### 原文抜粋:
★ ★ ★
古事記・日本書紀のなかの史実 (26)~神生み⑪ 桃の呪力
前回は、イザナギが黄泉の国から脱出する「呪的遁走」(マジック・フライト)の話でした。
追ってくる相手に投げたものの数「三」について解説しましたが、もうひとつ注目点があります。
最後に投げた「桃の実」です。
”イザナミはさらに、8柱の雷神と黄泉軍にイザナギを追わせた。イザナギは十拳剣で振り払いながら逃げ、ようやく黄泉の国と地上の境である黄泉比良坂(よもつひらさか)の坂本に着いたとき、坂本にあった桃の実を3つ投げたところ、追ってきた黄泉の国の悪霊たちは逃げ帰っていった。”
今まで、カズラや竹櫛を投げても逃げ切れなかったのに、桃の実を投げたら脱出に成功したということは、「桃」には大きな呪術的があると考えていたことになります。
このことに関して、興味深い論文があるので、みてみましょう。
「桃呪術の比較民俗学(1)-日本の事例を中心としてー」(桃崎祐輔)からです。
桃には、古来より雷を避けるという「辟雷」の力があると信じられていましたが、その信仰が広まる前に「穀霊たる雷神とその依代たる桃」という関係があった、というのです。
★ ★ ★
### 記録一覧:

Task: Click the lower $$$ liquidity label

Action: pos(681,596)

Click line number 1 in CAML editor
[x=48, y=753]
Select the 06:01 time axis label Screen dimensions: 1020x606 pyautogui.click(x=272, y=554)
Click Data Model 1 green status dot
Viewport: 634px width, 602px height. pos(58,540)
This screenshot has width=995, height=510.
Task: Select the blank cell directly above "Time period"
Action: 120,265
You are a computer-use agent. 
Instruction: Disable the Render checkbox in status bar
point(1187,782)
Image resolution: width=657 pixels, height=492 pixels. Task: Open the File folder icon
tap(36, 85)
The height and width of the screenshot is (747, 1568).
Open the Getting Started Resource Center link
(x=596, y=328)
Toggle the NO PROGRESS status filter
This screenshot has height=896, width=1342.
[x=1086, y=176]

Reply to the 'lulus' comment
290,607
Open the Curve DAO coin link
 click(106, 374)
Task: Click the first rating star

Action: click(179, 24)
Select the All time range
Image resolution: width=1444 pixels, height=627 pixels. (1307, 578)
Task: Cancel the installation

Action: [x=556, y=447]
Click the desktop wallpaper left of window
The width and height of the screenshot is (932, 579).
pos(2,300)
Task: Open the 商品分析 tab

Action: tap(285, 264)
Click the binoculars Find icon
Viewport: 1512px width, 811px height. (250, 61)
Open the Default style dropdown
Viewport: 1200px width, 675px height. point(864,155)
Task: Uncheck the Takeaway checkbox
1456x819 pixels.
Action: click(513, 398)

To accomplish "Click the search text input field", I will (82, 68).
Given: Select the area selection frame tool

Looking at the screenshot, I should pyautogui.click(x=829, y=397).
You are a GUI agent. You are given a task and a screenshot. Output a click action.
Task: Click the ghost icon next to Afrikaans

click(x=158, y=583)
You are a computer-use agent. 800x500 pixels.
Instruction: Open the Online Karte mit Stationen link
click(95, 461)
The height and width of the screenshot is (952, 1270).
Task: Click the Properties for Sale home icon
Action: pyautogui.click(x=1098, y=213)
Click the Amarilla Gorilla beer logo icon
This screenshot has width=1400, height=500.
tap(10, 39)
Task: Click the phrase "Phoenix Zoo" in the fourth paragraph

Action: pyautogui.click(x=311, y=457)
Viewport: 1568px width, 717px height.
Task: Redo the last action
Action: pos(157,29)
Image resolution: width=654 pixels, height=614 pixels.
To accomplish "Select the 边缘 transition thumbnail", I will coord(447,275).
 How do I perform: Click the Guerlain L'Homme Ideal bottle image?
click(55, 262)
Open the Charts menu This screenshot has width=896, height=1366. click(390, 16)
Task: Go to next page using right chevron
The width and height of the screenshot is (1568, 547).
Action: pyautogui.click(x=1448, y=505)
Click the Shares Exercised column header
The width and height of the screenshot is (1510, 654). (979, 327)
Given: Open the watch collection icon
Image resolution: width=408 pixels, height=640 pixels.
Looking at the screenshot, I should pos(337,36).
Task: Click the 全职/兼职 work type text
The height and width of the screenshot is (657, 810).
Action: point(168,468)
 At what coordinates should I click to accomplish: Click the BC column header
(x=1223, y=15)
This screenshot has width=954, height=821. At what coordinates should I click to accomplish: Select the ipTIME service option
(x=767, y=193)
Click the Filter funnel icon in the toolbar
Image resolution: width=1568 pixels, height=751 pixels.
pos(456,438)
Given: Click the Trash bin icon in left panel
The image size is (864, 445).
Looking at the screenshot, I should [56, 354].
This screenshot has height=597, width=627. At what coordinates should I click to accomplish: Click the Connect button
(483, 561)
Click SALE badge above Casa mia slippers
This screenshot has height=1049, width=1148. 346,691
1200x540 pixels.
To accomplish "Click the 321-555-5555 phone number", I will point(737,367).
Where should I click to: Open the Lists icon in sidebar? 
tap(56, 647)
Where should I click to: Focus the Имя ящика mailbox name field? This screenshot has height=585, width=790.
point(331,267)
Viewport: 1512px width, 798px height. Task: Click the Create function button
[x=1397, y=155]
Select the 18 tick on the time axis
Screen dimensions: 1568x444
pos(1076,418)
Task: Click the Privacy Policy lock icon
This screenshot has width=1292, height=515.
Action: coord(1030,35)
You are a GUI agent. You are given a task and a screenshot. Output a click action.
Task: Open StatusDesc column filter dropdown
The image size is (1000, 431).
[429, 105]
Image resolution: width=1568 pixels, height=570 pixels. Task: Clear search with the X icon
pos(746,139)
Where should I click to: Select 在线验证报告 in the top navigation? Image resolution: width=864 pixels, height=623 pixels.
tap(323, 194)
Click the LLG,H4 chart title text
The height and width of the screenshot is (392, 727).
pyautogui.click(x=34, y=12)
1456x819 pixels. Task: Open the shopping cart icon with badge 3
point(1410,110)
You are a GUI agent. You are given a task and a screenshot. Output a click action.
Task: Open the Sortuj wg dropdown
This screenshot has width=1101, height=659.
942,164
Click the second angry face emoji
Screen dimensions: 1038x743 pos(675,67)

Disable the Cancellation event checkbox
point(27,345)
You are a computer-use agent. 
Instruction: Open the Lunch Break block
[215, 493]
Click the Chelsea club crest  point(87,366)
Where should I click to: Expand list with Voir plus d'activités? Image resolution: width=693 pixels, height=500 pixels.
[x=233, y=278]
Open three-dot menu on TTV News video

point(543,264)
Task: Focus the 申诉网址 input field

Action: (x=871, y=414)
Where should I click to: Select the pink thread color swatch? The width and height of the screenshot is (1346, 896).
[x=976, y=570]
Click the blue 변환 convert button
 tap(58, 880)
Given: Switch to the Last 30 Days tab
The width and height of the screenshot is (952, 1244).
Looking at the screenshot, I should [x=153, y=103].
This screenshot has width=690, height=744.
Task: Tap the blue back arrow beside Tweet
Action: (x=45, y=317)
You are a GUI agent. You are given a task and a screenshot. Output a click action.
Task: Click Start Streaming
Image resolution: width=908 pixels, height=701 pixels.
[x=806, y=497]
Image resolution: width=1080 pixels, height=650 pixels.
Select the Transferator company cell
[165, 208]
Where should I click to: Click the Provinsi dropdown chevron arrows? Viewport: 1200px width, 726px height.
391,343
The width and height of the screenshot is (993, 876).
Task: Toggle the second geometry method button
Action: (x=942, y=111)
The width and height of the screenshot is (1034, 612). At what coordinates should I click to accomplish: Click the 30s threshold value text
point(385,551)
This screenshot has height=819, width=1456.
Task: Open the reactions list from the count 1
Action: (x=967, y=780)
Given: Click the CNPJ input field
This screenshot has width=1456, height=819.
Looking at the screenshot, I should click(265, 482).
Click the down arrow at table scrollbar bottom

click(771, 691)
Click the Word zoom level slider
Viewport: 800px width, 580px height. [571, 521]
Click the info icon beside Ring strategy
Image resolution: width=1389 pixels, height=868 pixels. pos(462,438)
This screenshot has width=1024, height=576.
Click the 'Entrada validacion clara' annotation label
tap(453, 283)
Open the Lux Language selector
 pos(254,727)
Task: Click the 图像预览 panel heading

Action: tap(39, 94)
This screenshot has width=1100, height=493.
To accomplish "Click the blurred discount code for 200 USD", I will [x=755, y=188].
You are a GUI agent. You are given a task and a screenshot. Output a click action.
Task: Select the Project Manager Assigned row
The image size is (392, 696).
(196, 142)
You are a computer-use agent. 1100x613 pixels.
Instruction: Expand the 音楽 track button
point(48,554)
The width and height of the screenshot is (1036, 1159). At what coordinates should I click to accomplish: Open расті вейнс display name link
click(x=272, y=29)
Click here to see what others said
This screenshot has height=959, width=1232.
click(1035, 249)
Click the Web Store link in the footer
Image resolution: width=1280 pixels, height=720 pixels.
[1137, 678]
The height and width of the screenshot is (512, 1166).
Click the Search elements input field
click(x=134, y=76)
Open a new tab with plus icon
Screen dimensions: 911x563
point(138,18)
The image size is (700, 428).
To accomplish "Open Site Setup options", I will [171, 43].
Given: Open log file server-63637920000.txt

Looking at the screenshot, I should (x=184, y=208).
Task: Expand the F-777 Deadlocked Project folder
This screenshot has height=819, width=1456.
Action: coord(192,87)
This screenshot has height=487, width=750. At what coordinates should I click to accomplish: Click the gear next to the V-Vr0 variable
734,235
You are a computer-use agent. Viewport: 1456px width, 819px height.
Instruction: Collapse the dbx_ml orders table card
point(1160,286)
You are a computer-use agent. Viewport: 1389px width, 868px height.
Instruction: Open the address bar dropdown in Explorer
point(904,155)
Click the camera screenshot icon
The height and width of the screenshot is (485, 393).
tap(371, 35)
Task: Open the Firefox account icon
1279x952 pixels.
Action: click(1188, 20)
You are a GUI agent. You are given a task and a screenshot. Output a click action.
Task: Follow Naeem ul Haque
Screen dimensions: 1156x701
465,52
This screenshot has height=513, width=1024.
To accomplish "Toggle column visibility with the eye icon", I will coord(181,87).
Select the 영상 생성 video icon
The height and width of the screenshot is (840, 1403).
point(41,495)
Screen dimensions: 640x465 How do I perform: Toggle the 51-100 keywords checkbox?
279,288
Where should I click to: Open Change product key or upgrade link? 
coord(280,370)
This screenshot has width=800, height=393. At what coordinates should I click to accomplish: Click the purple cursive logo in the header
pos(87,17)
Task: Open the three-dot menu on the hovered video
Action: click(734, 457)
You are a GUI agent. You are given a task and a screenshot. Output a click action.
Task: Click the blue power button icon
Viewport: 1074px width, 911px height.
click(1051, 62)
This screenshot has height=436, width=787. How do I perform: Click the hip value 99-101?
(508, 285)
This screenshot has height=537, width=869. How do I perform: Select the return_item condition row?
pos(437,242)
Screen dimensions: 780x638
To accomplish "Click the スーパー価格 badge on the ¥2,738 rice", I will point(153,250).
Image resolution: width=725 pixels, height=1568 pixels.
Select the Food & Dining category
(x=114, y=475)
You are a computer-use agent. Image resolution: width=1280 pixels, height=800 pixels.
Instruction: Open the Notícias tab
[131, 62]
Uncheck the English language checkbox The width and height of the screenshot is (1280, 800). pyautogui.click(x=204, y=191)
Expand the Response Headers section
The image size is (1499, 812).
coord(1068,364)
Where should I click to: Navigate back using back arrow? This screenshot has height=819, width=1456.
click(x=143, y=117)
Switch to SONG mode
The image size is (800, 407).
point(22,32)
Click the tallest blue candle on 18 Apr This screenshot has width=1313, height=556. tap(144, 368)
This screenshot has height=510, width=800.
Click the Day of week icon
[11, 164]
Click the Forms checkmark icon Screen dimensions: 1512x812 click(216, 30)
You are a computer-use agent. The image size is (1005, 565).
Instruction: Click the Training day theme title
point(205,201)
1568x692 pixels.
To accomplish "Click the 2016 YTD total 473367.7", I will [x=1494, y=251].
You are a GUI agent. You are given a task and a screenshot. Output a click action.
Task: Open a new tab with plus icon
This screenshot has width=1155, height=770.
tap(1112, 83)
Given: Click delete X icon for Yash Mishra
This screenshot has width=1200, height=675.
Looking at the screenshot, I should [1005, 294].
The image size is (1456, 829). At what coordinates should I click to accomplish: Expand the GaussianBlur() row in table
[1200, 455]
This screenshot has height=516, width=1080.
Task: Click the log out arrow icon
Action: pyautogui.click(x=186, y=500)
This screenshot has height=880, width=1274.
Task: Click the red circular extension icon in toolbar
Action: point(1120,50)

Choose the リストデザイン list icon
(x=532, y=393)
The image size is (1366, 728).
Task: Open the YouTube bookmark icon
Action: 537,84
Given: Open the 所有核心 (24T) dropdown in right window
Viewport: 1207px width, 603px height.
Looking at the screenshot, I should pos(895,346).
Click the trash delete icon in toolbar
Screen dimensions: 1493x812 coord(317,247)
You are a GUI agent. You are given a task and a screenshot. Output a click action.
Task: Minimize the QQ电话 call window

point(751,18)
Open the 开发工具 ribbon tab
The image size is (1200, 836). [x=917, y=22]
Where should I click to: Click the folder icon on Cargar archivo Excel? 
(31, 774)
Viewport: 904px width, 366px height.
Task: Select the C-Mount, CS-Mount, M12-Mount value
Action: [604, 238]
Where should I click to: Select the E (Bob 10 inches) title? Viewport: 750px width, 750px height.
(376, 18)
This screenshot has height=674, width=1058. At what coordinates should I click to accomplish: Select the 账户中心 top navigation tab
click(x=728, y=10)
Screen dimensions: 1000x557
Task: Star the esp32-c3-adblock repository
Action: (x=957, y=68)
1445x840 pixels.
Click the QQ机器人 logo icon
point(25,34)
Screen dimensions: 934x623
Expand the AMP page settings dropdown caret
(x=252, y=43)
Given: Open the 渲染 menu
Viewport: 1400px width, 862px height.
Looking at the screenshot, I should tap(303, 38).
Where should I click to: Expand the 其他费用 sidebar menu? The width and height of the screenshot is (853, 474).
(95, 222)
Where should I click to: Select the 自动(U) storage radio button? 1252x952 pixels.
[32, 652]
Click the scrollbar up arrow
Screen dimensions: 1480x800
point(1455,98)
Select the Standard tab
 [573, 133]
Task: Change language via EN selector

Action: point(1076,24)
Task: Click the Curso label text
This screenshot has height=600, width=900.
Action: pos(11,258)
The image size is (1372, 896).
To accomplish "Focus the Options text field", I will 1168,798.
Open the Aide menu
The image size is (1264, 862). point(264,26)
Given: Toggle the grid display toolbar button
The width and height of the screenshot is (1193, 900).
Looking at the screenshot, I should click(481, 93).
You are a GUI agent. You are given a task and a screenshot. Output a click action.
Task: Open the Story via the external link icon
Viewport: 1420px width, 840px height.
★ ★ ★
### 課題:
桃の呪力についての文章から、「古事記・日本書紀のなかの史実 (26)~神生み⑪ 桃の呪力」と「と考えていたことになります。」の間の部分を、両端の語句も含めて一字も変えずに書き写してください。

### 出力結果:
古事記・日本書紀のなかの史実 (26)~神生み⑪ 桃の呪力
前回は、イザナギが黄泉の国から脱出する「呪的遁走」(マジック・フライト)の話でした。
追ってくる相手に投げたものの数「三」について解説しましたが、もうひとつ注目点があります。
最後に投げた「桃の実」です。
”イザナミはさらに、8柱の雷神と黄泉軍にイザナギを追わせた。イザナギは十拳剣で振り払いながら逃げ、ようやく黄泉の国と地上の境である黄泉比良坂(よもつひらさか)の坂本に着いたとき、坂本にあった桃の実を3つ投げたところ、追ってきた黄泉の国の悪霊たちは逃げ帰っていった。”
今まで、カズラや竹櫛を投げても逃げ切れなかったのに、桃の実を投げたら脱出に成功したということは、「桃」には大きな呪術的があると考えていたことになります。